▶ _EXERCISE AIM_:
Echo back the part of the material that opens with the line containing "Image resolution: width=1456" and closes with the line containing "coordinates (507, 397).", both lines included, and nothing else.

▶ _RECORDS SUPPLIED_:
"""

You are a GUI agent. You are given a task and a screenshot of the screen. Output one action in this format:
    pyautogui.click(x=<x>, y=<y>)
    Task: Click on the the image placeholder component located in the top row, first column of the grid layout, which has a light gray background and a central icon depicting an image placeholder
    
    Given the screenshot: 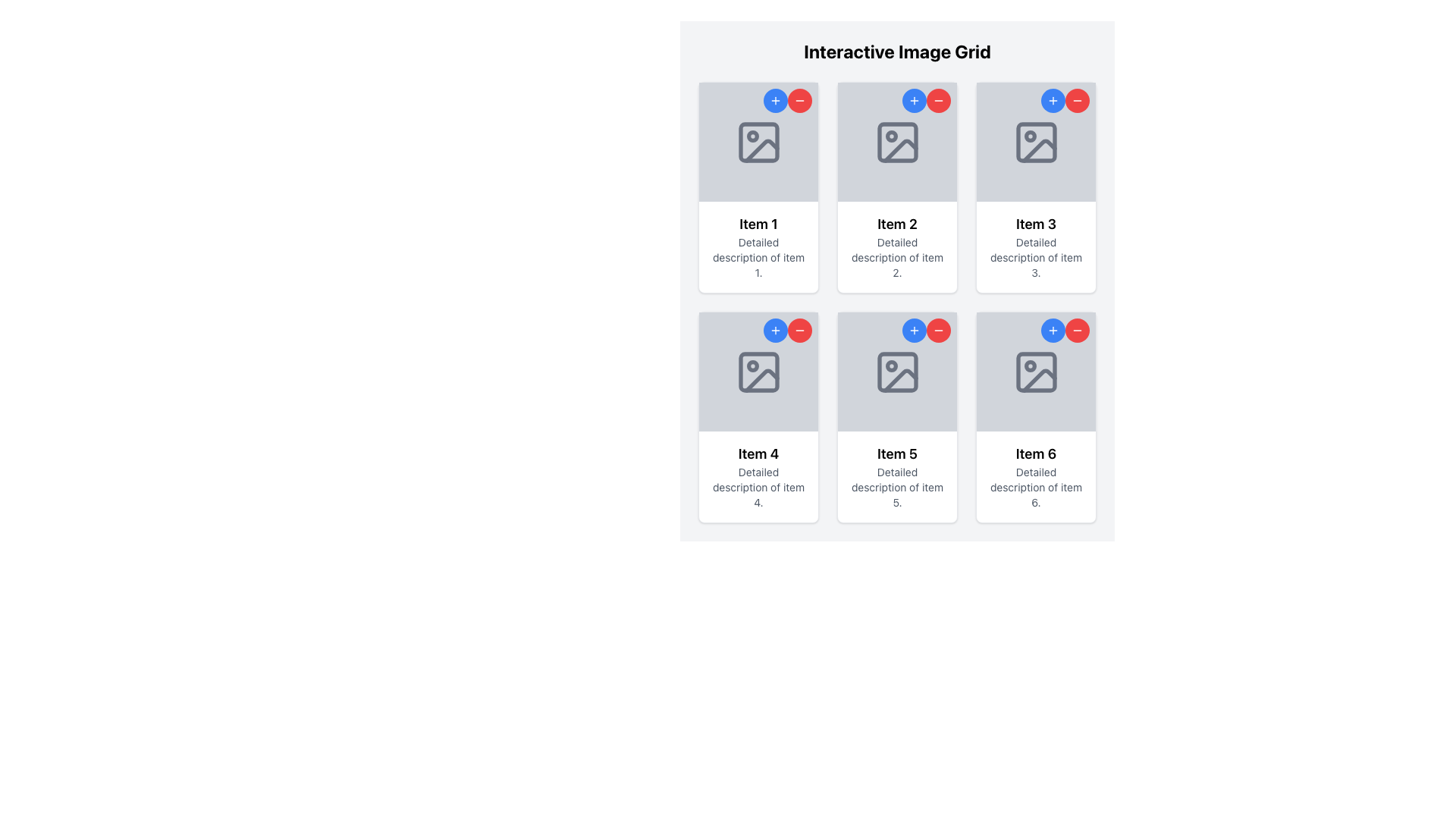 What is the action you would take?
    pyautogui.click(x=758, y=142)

"""
"""

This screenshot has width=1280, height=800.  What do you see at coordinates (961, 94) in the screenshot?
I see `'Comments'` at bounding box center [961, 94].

"""
"""

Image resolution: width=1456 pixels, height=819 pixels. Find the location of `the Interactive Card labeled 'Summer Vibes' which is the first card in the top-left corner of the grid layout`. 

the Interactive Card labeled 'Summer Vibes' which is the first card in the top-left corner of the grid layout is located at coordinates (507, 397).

"""

▶ _RESULT OF THIS EXERCISE_:
Image resolution: width=1456 pixels, height=819 pixels. Find the location of `the Interactive Card labeled 'Summer Vibes' which is the first card in the top-left corner of the grid layout`. 

the Interactive Card labeled 'Summer Vibes' which is the first card in the top-left corner of the grid layout is located at coordinates (507, 397).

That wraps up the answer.